= DIRECTIONS FOR THIS TASK =
The answer must be every line from the entries below that contains "like".

= GIVEN RECORDS =

#####

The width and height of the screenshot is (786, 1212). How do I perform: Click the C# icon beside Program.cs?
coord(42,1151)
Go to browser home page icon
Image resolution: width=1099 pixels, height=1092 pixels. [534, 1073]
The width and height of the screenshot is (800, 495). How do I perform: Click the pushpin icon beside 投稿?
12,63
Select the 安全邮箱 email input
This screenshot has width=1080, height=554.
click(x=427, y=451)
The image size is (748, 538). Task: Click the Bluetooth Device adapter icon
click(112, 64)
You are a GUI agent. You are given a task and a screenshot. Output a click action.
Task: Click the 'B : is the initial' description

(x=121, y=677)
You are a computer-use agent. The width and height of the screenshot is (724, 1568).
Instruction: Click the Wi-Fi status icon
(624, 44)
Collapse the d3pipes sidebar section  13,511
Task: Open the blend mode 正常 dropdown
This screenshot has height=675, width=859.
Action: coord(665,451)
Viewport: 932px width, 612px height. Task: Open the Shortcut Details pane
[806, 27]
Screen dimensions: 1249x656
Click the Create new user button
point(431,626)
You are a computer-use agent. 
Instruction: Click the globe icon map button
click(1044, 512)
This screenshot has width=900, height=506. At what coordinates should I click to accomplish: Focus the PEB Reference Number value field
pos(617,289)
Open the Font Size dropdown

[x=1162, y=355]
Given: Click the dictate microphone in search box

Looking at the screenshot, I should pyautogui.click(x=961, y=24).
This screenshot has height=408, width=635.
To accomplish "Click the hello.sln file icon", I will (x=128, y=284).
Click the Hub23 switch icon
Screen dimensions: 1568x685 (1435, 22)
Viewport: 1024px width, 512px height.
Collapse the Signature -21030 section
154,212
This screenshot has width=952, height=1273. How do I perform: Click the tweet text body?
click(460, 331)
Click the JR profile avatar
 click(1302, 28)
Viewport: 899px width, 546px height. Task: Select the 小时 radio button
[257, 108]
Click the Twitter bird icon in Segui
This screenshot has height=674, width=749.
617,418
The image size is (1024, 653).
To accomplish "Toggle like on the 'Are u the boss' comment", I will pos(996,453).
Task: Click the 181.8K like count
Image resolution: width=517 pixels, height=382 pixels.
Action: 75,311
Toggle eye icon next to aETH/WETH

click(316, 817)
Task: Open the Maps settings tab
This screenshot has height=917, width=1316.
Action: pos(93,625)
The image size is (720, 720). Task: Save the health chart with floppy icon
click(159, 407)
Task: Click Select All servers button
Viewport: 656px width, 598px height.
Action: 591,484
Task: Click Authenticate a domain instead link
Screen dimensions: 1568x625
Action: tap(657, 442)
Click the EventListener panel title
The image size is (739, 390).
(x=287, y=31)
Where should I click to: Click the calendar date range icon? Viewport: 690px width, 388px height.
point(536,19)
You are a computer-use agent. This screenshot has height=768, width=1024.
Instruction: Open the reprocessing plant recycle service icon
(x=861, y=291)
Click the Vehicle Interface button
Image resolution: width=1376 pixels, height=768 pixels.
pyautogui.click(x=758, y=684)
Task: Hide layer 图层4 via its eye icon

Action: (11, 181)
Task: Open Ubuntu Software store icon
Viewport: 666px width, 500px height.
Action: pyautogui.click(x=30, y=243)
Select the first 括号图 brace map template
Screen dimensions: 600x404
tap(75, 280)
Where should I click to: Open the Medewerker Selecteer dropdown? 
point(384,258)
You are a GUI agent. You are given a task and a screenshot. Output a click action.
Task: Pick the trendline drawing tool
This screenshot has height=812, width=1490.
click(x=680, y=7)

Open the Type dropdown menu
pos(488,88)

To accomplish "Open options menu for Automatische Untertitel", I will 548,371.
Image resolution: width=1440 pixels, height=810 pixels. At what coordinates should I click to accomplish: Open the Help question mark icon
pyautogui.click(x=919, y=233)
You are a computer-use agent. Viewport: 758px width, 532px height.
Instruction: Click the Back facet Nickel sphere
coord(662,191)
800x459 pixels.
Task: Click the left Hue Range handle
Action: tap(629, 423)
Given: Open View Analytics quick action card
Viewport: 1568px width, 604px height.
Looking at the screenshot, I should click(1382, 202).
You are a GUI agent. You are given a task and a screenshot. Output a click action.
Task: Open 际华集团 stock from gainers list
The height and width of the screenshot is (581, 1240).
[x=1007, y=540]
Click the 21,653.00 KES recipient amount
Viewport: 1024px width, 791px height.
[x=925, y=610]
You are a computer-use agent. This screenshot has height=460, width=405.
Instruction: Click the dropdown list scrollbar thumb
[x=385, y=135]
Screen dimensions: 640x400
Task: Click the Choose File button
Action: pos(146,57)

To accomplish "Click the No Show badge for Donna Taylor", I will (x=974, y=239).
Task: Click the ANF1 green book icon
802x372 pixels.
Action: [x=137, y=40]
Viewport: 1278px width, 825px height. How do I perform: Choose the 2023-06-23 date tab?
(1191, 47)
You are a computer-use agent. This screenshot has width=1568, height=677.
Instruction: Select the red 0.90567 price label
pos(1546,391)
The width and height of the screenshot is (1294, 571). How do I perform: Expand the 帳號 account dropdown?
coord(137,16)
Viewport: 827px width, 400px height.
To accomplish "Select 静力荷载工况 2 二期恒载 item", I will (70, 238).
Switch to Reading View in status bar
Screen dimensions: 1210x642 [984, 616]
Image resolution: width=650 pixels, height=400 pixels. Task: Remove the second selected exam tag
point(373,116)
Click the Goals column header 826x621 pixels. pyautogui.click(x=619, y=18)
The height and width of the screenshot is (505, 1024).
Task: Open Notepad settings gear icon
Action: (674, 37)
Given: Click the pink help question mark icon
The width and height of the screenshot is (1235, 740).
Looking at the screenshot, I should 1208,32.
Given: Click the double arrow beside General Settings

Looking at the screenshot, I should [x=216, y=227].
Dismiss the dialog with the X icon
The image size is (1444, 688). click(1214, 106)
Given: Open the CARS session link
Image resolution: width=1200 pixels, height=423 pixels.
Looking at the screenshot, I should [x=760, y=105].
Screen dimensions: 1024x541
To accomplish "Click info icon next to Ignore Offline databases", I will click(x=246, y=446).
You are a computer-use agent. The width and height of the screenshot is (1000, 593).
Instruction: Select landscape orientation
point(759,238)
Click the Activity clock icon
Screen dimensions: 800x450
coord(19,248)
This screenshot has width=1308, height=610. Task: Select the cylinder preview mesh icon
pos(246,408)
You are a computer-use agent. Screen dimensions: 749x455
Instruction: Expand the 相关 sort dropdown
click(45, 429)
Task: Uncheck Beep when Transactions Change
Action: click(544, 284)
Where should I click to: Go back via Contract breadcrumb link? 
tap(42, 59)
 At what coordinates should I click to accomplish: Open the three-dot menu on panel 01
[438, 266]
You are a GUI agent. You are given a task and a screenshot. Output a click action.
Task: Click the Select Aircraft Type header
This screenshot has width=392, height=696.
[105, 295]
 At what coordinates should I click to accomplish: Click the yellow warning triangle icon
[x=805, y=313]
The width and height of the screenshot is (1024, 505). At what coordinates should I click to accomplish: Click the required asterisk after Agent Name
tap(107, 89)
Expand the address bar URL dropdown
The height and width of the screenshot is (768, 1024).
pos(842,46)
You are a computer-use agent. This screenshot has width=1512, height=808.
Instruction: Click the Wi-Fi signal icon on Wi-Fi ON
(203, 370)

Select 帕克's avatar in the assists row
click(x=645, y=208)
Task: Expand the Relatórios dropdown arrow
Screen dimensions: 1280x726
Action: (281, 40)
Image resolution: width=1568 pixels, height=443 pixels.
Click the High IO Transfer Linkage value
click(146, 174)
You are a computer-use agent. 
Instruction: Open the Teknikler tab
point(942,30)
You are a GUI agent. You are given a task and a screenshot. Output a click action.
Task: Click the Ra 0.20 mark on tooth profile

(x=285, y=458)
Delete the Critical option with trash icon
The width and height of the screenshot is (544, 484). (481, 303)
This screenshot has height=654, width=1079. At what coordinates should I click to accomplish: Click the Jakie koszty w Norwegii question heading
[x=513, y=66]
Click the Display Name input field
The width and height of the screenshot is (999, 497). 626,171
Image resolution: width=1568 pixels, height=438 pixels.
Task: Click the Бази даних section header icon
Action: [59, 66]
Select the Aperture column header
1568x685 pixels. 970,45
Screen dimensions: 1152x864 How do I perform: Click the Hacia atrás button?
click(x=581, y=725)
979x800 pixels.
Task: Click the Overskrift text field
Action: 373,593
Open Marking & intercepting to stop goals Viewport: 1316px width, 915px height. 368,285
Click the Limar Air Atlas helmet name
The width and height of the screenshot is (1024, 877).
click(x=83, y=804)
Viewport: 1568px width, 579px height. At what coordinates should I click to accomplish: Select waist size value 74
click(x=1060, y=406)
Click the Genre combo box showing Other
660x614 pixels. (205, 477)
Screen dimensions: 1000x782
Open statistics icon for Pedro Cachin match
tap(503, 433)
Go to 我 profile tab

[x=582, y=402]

#####

= OUTPUT OF THE TASK =
To accomplish "Toggle like on the 'Are u the boss' comment", I will pos(996,453).
Task: Click the 181.8K like count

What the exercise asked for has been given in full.